My Company recently acquired the Devon Theater. If anyone is interested please reach out to me directly at JoelEl Capitan

jgarf on March 13, 2014 at 11:35 am

Sorry it does not look like my email went through properly. Try my other email at

TheALAN on May 27, 2014 at 11:11 pm

I guess the Devon can be officially listed as CLOSED now. It doesn’t appear that the new owners are going to reach out with their future plans. Only then might best wishes be in order. Until that time, it’s wait and see!

Lakeshag on February 6, 2015 at 2:28 pm

I am interested in finding out who is the owner of the Devon Theater…Is the this theater still for sale? I am very interested in any information or leads anyone may have… my email address is Thanks.

HowardBHaas on June 4, 2015 at 11:56 am

I just received a robocall about a community meeting re a church’s planned reuse of the Devon Theatre.

HowardBHaas on June 12, 2015 at 6:52 pm

TheALAN on June 15, 2015 at 1:31 am

It’s been 15-months since Joel told us his company aquired the Devon Theater. In those 15-months, not a peep! Thanks Joel for keeping us informed!

Now we have learned that a church — Kingdom Life Christian Center — has bought the former Devon Theater property. Not sure if that includes the adjoining six stores.

A proposal is now before the Zoning Board of Adjustment for a church, daycare center, and a food bank. What comes next, a drug and alcohol rehab center?

It appears the church group bought the theater before it sought any input from the community.

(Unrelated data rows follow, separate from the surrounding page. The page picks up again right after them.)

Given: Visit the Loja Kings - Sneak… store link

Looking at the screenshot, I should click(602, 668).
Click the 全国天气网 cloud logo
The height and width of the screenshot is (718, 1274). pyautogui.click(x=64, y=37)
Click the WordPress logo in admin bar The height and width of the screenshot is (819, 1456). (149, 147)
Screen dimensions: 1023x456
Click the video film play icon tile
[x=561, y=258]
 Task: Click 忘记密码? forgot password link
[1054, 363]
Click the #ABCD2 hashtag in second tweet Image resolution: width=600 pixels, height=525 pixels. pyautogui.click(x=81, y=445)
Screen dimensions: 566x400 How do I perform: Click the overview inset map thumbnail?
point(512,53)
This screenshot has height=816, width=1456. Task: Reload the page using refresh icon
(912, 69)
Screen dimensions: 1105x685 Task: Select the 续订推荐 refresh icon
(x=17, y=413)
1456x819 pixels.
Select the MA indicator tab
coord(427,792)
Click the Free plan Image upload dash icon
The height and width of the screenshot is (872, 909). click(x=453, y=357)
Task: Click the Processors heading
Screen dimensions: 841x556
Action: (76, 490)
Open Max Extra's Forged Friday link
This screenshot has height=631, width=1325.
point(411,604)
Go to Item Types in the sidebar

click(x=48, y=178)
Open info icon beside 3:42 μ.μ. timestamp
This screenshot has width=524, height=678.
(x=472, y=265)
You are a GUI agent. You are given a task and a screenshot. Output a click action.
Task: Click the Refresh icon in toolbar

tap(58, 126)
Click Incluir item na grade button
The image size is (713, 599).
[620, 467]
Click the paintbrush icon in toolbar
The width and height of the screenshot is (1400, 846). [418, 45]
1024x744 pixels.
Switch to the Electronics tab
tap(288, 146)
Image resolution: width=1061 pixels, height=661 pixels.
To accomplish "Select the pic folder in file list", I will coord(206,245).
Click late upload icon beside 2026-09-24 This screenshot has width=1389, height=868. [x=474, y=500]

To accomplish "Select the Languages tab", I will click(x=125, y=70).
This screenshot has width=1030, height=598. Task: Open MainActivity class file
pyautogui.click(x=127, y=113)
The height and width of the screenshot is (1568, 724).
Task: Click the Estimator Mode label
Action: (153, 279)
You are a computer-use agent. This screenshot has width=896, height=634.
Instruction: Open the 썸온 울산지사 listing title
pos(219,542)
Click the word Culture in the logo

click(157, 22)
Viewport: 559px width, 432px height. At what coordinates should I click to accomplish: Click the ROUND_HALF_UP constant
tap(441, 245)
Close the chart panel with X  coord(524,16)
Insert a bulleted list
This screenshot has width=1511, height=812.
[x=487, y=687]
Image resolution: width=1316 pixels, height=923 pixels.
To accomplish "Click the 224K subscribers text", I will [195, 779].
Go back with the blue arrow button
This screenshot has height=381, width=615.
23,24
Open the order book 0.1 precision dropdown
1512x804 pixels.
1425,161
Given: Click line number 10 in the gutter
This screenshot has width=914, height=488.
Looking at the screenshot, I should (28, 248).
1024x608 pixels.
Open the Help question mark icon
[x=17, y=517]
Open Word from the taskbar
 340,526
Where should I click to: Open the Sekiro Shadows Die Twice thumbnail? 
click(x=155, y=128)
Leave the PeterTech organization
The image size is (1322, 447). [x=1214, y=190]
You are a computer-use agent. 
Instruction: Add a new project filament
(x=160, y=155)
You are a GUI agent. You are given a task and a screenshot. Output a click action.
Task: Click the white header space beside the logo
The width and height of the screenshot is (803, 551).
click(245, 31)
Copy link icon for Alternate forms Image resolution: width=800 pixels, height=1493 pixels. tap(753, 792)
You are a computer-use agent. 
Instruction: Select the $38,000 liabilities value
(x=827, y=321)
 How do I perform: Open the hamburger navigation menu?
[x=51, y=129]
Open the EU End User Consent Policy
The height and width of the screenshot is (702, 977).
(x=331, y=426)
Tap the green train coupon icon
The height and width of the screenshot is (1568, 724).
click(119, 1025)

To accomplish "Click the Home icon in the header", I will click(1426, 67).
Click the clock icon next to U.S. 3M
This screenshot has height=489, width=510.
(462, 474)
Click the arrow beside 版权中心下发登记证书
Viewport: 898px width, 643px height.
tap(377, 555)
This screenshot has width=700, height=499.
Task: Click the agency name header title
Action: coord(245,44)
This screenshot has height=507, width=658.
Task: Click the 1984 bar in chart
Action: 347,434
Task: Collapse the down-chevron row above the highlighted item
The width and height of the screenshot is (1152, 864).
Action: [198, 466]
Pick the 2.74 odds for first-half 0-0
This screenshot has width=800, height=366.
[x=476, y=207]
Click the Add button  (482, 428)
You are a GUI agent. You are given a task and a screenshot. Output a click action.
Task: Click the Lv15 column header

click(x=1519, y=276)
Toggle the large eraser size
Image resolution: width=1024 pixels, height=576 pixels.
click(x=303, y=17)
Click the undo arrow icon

It’s like closing the barn door after the horse gets out!

When representatives from the Mayfair Civic Association approached the church group about community useage of the building, they were refused, saying the church deemed it excessive.

There doesn’t seem to be any room for compromise!

TheALAN on June 17, 2015 at 4:29 pm

For further details about the Devon Theater, please see —– MAYFAIR CIVIC ASSOCIATION: Timeline: Devon Zoning from President Donny Smith (Wednesday, June 3, 2015)

dallasmovietheaters on February 12, 2022 at 8:00 am

Just to fill in some details, the Devon opened October 1, 1946 as a post-War theatre with no stage, a glass curtain and the opening film, “The Wife of Monte Cristo.” It quickly became a grind house with continuous double features closing at the end of a ten-year lease in 1956 and was offered for lease. It reopened with the same policy unsuccessfully in 1957. In August of 1958 under new operators it found its footing with double-feature art films with provocative titles and ads.

The venue was rebranded as the Devon Art Cinema in 1959 with “sensational” films and Philadelphia premieres. On October 5, 1960, the venue became the AAA Art Devon Cinema advertising “triple ‘AAA’ films” or code for something better than an X-rated film. (The name “AAA Art” was used to get a prime listing at the top of the movie listings.) It earned if not relished its nickname among locals as the “Dirty Devon.” A policy change at the newspaper (if not the phone book) changed that and the theatre returned to Devon Theatre with an adult policy that lasted to the end of a 20-year lease.

On November 22, 1978, the theatre announced a new family-friendly policy as a sub-run discount house showing 99 cent mainstream films. This policy proved incredibly successful even into the home video era. The Devon appears to have ended operations with “The Contender” on November 9, 2000. The stage-less movie house was then equipped with a stage in March of 2009 going on a neary two-year venture in legit theatre: the Devon Theater for the Performing Arts beginning with “Nunsense.” The art center closed in January of 2011. On May 31, 2015 it had a grand reopening as the Devon Concert Hall with live music events. That, too, closed.